What is needed: From the data underneath, reproduce exactly the stretch that begins at the line with "Where should I click to: Select the MPT" and ends after the line with "You are a computer-use agent. Screen".

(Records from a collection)
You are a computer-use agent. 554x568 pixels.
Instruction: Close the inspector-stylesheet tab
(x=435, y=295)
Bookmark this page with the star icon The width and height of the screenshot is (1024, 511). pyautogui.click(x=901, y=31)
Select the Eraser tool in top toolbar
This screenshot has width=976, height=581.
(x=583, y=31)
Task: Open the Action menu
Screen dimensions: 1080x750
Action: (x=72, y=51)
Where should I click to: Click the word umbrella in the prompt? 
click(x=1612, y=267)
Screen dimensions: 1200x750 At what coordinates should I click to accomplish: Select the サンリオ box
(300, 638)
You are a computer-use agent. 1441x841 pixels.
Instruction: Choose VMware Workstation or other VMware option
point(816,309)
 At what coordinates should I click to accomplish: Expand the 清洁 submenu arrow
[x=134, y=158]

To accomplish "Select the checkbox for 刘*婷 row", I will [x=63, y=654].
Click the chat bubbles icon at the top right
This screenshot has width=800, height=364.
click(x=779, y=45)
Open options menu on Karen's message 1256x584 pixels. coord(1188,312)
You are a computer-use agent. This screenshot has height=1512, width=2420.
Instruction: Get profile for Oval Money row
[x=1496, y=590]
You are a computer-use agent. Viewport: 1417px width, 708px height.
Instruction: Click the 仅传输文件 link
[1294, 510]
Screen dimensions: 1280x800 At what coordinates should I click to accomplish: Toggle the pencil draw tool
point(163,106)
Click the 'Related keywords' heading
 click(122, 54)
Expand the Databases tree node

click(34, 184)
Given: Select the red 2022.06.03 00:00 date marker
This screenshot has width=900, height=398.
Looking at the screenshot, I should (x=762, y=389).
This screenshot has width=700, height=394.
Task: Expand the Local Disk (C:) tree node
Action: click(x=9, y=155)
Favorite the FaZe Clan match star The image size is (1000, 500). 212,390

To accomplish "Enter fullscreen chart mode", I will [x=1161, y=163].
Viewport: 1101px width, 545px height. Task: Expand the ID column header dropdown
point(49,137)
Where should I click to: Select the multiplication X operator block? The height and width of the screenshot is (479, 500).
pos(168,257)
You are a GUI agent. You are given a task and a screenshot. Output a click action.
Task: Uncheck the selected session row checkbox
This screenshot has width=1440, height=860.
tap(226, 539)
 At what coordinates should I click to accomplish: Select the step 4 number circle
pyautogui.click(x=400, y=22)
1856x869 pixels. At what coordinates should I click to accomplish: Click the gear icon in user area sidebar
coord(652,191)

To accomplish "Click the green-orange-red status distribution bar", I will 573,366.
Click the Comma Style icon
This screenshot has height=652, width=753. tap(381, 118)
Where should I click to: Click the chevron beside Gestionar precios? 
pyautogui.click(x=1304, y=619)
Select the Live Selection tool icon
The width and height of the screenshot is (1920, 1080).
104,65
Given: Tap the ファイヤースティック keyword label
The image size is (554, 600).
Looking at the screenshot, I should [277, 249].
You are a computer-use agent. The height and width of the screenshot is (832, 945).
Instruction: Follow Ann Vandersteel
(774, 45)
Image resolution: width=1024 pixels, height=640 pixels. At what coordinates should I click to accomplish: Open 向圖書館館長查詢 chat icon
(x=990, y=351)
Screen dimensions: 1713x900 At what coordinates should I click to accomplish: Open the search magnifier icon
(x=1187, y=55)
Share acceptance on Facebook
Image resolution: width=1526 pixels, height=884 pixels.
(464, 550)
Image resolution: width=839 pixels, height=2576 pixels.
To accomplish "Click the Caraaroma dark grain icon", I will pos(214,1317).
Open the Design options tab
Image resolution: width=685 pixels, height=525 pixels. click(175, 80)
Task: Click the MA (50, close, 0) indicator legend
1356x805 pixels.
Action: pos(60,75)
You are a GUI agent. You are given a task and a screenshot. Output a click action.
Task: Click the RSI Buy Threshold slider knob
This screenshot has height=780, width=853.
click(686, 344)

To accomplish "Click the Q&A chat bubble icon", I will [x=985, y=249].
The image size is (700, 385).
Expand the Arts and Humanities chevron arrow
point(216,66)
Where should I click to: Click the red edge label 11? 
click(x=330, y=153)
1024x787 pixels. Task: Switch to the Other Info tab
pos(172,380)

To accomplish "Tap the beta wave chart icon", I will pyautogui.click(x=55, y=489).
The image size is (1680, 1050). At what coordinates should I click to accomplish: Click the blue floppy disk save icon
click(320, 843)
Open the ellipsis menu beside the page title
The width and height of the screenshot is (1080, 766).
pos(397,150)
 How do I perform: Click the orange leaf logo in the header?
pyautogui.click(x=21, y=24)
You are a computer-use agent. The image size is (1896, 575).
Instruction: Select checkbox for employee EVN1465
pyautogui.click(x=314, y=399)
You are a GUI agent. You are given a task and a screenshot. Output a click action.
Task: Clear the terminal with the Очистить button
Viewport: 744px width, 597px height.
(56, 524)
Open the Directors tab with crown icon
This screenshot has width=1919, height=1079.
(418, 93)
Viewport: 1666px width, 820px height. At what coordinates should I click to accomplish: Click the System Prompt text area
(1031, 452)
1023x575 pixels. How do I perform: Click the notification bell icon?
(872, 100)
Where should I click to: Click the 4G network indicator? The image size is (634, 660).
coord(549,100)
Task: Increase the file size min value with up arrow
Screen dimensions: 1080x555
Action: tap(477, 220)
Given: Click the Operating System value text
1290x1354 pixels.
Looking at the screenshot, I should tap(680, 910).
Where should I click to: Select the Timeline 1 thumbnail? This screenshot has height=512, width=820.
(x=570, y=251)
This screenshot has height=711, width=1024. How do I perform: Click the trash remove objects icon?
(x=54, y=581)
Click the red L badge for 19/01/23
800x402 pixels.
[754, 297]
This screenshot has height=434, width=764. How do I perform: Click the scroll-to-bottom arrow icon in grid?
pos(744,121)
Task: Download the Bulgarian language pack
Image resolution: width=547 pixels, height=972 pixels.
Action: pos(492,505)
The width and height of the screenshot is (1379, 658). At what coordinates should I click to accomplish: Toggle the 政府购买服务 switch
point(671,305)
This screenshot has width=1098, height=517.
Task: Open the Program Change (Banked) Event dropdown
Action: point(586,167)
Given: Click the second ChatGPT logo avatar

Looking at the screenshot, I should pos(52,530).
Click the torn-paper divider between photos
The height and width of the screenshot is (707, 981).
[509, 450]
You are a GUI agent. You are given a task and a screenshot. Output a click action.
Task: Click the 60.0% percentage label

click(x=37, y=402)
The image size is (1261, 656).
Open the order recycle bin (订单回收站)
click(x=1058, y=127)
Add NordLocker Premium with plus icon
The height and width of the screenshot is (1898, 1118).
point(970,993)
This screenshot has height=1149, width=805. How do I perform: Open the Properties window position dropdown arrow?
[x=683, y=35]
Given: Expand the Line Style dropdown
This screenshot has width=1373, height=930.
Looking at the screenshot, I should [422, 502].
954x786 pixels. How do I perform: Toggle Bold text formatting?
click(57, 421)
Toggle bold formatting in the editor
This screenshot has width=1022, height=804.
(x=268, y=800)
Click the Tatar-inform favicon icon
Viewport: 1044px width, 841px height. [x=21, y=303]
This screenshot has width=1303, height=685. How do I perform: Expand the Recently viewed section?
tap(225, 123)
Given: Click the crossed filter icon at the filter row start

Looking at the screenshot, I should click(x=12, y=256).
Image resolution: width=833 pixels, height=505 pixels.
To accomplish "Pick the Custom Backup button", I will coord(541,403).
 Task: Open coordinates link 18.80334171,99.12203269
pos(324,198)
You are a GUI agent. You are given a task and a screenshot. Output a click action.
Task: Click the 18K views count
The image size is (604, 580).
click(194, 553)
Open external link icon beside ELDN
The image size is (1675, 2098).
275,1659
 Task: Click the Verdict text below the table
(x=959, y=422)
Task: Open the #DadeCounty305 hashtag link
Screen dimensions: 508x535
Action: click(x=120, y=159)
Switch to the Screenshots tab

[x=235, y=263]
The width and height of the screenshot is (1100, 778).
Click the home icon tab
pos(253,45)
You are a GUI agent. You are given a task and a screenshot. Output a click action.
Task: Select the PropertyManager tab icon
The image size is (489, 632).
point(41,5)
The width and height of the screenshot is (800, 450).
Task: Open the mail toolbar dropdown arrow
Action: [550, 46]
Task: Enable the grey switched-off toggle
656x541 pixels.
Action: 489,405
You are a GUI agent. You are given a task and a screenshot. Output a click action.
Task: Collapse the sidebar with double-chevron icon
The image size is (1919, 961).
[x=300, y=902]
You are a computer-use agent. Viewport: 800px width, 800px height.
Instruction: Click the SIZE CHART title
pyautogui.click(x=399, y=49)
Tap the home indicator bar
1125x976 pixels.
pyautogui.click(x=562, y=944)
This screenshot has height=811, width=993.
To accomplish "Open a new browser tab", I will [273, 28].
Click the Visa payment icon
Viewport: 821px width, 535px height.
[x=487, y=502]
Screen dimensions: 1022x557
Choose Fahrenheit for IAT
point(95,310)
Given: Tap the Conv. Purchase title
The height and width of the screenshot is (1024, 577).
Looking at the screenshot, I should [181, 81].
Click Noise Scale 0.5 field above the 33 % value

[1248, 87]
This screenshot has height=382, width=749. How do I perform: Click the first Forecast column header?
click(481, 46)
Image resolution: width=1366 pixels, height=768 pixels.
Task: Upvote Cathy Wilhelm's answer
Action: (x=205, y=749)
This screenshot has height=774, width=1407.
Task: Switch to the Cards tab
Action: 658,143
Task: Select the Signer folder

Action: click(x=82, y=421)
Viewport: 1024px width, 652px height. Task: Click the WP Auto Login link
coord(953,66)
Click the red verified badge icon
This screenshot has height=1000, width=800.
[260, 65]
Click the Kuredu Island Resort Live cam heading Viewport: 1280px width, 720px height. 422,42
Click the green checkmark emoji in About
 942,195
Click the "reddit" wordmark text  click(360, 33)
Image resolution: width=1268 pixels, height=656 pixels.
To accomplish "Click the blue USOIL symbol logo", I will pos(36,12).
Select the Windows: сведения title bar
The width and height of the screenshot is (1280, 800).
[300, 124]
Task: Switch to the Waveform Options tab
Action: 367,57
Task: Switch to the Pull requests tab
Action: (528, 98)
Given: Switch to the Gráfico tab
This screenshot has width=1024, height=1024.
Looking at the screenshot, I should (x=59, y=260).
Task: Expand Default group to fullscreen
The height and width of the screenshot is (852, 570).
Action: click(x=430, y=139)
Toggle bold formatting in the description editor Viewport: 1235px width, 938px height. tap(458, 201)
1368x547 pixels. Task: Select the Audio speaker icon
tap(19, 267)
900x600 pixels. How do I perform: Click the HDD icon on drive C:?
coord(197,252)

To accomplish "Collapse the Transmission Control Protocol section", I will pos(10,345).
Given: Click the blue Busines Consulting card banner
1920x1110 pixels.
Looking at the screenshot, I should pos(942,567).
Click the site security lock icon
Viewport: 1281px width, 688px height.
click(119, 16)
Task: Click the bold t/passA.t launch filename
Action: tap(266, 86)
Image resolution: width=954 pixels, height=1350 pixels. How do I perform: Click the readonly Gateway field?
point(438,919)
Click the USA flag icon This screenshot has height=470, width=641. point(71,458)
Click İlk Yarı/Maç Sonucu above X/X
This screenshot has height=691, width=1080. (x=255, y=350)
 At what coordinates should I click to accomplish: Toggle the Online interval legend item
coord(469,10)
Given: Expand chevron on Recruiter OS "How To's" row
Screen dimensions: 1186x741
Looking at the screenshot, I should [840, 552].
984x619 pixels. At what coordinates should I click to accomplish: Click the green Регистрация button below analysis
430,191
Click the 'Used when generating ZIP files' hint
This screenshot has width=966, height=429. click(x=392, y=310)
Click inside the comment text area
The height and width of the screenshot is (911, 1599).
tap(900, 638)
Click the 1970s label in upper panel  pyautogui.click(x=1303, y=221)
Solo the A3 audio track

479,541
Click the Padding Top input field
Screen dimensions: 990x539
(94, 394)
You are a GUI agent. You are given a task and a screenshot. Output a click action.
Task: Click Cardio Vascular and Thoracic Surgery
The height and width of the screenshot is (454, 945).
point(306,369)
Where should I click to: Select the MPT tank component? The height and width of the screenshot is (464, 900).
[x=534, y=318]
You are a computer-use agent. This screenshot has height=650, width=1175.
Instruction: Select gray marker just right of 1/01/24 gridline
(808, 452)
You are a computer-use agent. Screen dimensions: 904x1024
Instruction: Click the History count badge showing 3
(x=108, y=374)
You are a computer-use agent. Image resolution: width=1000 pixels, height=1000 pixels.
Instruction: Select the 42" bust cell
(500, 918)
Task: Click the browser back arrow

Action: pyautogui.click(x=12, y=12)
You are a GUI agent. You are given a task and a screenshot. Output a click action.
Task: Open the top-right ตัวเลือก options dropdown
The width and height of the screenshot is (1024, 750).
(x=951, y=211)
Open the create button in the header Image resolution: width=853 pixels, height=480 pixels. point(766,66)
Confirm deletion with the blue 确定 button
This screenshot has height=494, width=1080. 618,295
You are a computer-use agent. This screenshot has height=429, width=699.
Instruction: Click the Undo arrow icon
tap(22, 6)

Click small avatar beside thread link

Finished task:
Where should I click to: Select the MPT tank component? The height and width of the screenshot is (464, 900).
[x=534, y=318]
You are a computer-use agent. This screenshot has height=650, width=1175.
Instruction: Select gray marker just right of 1/01/24 gridline
(808, 452)
You are a computer-use agent. Screen dimensions: 904x1024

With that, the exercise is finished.